Hate laced his words as the dragon spoke, “I remember the fear as your forebears hunted my kind to extinction. They invaded our nests, and cheered as they crushed our eggs.” Voprex chuckled, slitted eyes shining in the fading sunlight. “How does it feel, knowing you will now be the last of your people?”

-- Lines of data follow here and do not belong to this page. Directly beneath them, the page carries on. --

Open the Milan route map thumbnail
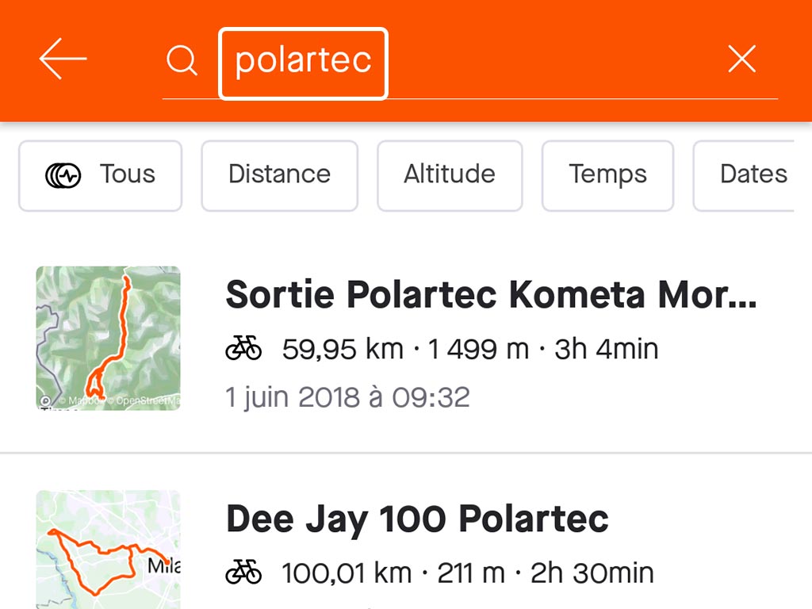This screenshot has height=609, width=812. pos(108,550)
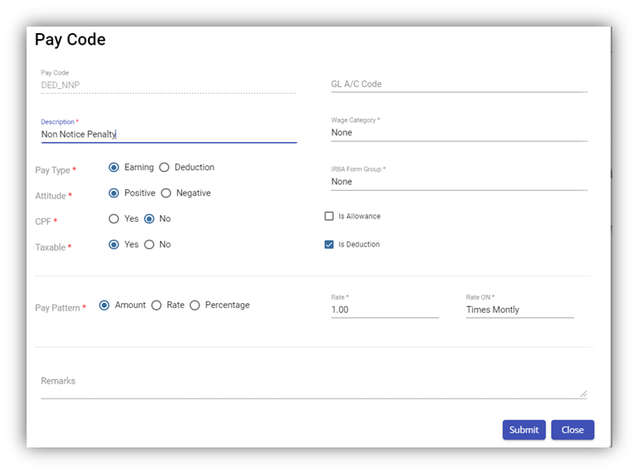The width and height of the screenshot is (639, 474).
Task: Uncheck the Is Deduction checkbox
Action: [329, 245]
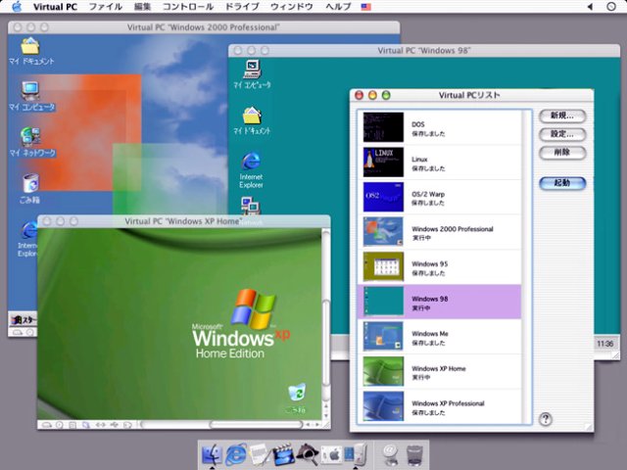Open System Preferences Dock icon
This screenshot has height=470, width=627.
331,453
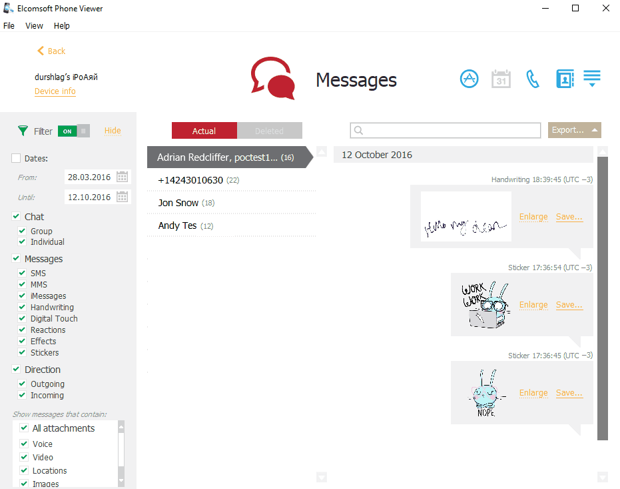Switch to the Deleted tab
The width and height of the screenshot is (620, 489).
tap(269, 131)
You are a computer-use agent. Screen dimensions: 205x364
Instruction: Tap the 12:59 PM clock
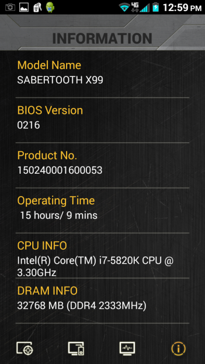click(182, 8)
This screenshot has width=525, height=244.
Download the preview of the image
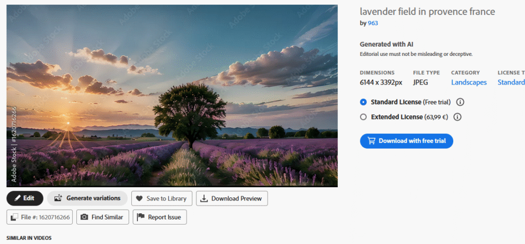[232, 198]

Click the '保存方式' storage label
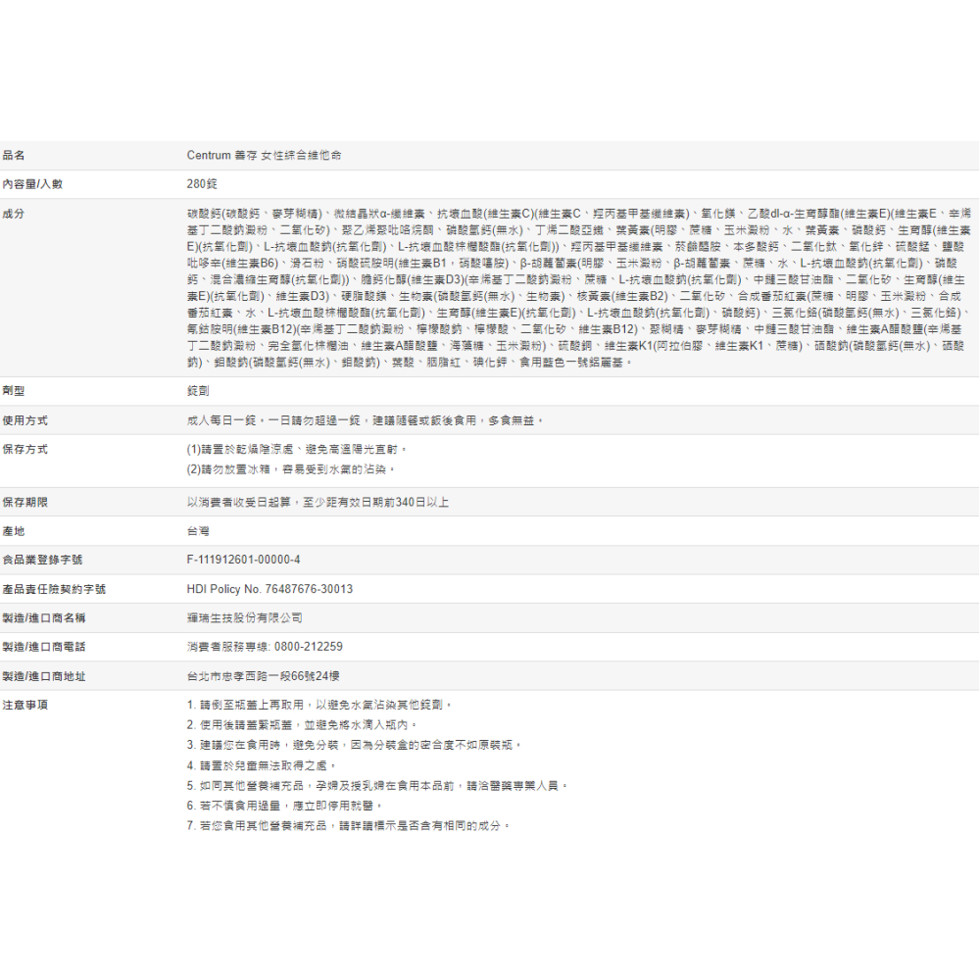[25, 449]
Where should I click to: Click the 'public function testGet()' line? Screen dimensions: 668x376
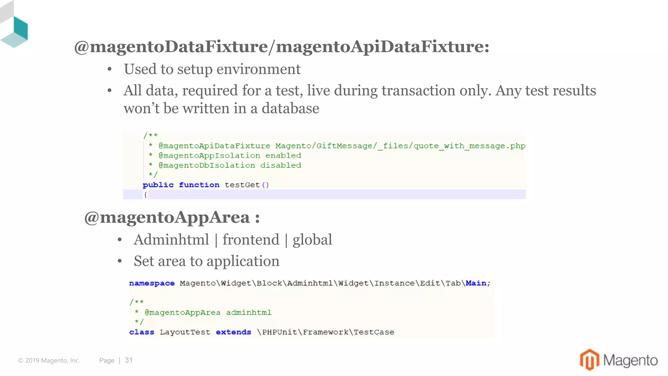(x=206, y=185)
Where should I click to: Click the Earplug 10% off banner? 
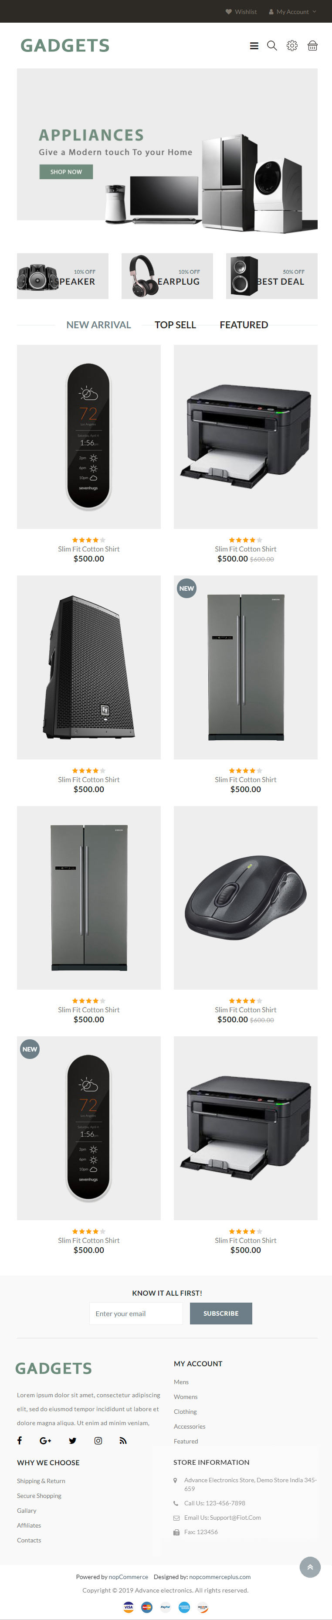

Gnash grunted as a heavy hook hit the side of his shield, shoving him backwards, feet sliding through the rocky scree of the plateau. Before he could recover, Eloz whipped the other end of the chain around. The chaos of the battlefield sounded like the roar of the arena crowd as Gnash leapt over the strike and charged. I’ve been fighting for Xulta for months, he thought, his mouth stretching into a fierce grin. The stakes are just higher, now.

The chain drew a line of blood across his temple as Gnash ducked. Behind him, he heard a gasp of pain from the Tale Keeper. No! But he couldn’t stop. He crashed into Eloz before the paladin could swing again, and Gnash’s sword slashed the chain from his grasp. Drawing back his shield arm, he slammed his fist into Eloz’s jaw. The weighted blow broke bones, but Eloz did not fall. Instead, the older man laughed, howling through a crushed and misshapen jaw.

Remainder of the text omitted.